Mr. Abram seems to have left much of his introspection and fallibility back in Fitzgerald. In ''The Day is Short'' the humility is even shorter; the world it recreates is populated with benighted, weak-kneed, dishonest people, a world in which his is often the only rational, principled voice.

After helping to overturn Georgia's county unit rule, he tells his wife: ''Now, if I die tomorrow, my epitaph can read: 'He restored democracy to Georgia.' '' Though handicapped by his ''irrepressible candor,'' he says, he could have been elected to Congress in Georgia, but only for a term. ''I would have voted my convictions, not necessarily the same as those of my constituency,'' he explains. He was the ''perfect candidate'' to head the American Jewish Committee, while ''part of me had done nothing for years except compile the right sort of resume'' for the presidency of Brandeis.

Mr. Abram lasted at Brandeis only two turbulent years and places all the blame on those around him: his predecessor, Abram L. Sachar, who he says sought to undermine him, and ''conniving'' administrators, unprincipled faculty members and unappreciative black ''radicals.'' The only mistake he concedes to was of loving the institution both wisely and too well.

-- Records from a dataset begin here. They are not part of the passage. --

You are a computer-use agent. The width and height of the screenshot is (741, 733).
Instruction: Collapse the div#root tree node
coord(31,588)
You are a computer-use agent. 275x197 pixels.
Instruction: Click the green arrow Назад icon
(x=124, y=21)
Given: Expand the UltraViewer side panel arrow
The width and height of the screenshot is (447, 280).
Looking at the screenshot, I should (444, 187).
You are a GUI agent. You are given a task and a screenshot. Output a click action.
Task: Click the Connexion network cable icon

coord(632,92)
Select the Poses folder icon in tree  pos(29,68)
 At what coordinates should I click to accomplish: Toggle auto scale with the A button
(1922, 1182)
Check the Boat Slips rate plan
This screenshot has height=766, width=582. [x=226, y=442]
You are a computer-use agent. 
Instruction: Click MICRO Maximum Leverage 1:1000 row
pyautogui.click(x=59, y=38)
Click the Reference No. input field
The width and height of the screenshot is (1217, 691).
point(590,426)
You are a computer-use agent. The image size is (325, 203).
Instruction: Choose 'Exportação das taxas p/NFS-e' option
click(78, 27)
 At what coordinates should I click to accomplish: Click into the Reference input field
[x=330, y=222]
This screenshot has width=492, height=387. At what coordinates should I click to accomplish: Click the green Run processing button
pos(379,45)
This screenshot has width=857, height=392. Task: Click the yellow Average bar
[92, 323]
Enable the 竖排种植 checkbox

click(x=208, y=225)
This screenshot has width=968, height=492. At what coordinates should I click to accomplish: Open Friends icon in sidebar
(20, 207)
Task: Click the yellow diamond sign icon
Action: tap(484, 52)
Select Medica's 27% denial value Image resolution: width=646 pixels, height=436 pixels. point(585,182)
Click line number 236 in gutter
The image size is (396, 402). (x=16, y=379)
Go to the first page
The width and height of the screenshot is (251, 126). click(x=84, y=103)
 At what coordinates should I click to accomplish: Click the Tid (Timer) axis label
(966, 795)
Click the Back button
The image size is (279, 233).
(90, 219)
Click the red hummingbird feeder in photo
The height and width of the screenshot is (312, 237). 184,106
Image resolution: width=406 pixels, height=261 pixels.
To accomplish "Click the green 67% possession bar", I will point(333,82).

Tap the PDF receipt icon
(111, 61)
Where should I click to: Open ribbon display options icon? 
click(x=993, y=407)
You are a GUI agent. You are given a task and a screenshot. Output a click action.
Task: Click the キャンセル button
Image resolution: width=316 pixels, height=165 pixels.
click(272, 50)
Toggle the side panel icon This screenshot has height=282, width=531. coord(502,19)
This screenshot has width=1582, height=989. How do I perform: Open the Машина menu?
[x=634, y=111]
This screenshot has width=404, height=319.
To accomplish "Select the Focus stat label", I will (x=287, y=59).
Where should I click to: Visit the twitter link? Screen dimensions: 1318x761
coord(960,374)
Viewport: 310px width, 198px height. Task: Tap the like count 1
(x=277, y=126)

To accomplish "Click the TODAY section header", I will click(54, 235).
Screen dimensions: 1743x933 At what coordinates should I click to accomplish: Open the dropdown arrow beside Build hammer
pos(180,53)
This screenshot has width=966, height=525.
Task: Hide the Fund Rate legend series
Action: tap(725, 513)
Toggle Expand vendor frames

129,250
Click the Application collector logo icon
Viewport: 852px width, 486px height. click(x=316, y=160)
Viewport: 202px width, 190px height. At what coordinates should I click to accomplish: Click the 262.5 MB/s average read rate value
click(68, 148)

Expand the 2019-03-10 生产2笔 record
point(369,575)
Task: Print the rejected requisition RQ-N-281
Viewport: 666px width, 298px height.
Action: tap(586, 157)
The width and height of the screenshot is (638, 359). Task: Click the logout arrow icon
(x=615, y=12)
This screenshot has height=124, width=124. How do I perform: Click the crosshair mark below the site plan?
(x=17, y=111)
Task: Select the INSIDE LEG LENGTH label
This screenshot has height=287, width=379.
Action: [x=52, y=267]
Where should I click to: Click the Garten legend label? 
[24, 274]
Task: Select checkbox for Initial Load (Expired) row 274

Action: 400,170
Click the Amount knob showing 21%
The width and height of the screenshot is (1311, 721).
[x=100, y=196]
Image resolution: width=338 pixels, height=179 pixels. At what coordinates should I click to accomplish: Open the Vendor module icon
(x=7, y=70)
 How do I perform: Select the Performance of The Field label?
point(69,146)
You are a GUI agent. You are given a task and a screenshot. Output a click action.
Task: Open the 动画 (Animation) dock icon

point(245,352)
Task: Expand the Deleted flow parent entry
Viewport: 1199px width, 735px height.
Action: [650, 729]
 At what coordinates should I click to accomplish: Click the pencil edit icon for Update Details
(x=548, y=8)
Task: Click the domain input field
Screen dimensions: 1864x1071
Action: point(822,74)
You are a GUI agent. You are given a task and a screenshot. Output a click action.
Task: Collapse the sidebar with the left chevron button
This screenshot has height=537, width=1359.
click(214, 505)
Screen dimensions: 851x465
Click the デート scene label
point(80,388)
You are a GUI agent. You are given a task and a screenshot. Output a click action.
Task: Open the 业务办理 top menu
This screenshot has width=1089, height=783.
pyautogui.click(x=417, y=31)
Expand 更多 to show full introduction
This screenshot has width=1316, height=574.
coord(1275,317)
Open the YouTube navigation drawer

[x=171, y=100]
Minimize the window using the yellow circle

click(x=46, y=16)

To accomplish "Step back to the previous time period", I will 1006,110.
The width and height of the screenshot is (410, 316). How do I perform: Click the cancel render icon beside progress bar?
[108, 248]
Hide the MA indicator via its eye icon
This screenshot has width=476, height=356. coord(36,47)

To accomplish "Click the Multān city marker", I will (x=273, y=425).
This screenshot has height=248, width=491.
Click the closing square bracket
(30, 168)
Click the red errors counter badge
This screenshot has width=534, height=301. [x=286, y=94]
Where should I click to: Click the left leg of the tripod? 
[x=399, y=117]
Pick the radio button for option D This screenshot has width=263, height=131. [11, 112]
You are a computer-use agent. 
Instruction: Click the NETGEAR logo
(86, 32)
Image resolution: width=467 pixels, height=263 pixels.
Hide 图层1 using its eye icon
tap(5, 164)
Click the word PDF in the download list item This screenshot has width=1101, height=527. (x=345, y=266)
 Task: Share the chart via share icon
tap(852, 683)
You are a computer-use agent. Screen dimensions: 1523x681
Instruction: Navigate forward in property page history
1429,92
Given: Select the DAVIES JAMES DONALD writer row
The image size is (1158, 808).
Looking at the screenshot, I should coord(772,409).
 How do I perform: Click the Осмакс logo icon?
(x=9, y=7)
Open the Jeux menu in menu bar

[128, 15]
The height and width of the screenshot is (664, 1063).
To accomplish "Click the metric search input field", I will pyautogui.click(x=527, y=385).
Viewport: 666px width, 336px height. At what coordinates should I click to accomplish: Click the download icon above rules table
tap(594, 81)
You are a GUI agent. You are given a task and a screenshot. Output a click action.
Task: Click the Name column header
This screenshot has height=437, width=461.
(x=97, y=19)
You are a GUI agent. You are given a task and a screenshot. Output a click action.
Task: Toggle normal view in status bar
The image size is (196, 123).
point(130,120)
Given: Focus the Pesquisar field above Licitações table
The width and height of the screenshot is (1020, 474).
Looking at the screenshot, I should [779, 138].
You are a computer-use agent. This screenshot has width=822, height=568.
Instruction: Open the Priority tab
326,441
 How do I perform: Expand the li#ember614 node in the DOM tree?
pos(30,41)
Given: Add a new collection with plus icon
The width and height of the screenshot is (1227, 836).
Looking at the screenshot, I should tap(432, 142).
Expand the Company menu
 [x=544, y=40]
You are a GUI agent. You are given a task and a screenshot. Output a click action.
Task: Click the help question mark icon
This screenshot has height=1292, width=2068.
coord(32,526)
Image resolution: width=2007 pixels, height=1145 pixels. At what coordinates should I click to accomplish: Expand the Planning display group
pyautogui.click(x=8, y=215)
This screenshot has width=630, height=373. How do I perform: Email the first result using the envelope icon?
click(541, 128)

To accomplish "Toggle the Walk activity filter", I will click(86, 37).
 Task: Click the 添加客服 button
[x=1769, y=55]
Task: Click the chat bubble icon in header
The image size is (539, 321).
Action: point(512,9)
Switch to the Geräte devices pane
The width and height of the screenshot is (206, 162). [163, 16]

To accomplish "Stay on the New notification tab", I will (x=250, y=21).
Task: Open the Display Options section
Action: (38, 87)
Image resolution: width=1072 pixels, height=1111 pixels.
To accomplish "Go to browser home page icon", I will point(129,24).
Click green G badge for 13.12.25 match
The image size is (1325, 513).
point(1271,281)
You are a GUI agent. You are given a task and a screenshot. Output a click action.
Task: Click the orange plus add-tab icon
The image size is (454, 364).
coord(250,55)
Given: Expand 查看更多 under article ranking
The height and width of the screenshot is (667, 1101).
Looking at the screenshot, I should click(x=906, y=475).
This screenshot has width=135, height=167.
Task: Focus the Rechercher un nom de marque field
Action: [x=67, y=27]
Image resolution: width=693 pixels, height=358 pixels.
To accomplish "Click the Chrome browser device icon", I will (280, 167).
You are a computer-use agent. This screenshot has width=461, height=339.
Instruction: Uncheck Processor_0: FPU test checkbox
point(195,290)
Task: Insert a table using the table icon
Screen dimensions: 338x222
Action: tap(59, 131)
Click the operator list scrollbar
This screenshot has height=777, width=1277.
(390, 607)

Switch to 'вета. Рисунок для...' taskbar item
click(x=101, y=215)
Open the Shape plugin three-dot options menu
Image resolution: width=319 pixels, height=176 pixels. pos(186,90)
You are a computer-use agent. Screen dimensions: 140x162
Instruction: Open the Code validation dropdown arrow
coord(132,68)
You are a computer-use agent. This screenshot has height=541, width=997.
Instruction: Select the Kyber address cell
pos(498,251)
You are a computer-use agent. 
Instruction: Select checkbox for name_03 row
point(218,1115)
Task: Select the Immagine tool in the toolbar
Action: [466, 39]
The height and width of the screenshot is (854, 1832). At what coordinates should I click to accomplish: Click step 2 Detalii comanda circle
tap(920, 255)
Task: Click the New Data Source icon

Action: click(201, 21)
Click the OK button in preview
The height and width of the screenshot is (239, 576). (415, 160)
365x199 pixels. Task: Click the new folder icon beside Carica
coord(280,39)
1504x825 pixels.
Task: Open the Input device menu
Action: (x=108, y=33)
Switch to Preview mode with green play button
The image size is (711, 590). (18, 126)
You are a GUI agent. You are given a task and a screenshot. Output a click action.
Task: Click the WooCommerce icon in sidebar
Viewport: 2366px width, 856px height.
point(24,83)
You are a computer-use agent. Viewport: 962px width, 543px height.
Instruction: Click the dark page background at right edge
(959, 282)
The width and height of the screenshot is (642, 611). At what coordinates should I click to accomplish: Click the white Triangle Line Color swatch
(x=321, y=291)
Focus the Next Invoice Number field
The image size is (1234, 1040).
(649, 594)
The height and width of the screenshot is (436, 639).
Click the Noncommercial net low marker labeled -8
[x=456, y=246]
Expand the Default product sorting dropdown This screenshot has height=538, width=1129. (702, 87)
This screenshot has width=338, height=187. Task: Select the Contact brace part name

''My love of the academic ideal and my hatred for the barbarism which threatened it were passionate,'' he writes. ''Perhaps I believed too strongly in Brandeis; perhaps Brandeis needed a compromiser.''

In Mr. Abram's solipsistic universe, there are relatively few photons left over to illuminate most of the names he drops: John F. and Robert F. Kennedy, Lyndon B. Johnson, Hubert H. Humphrey, Martin Luther King Jr., David Ben-Gurion. He is extremely circumspect about the dissolution of his marriage of 30 years, and writes virtually nothing about his legal career at Paul, Weiss. ''The Day is Short'' contains references to only two cases he has tried in 20 years there. Both of them, incidentally, he won.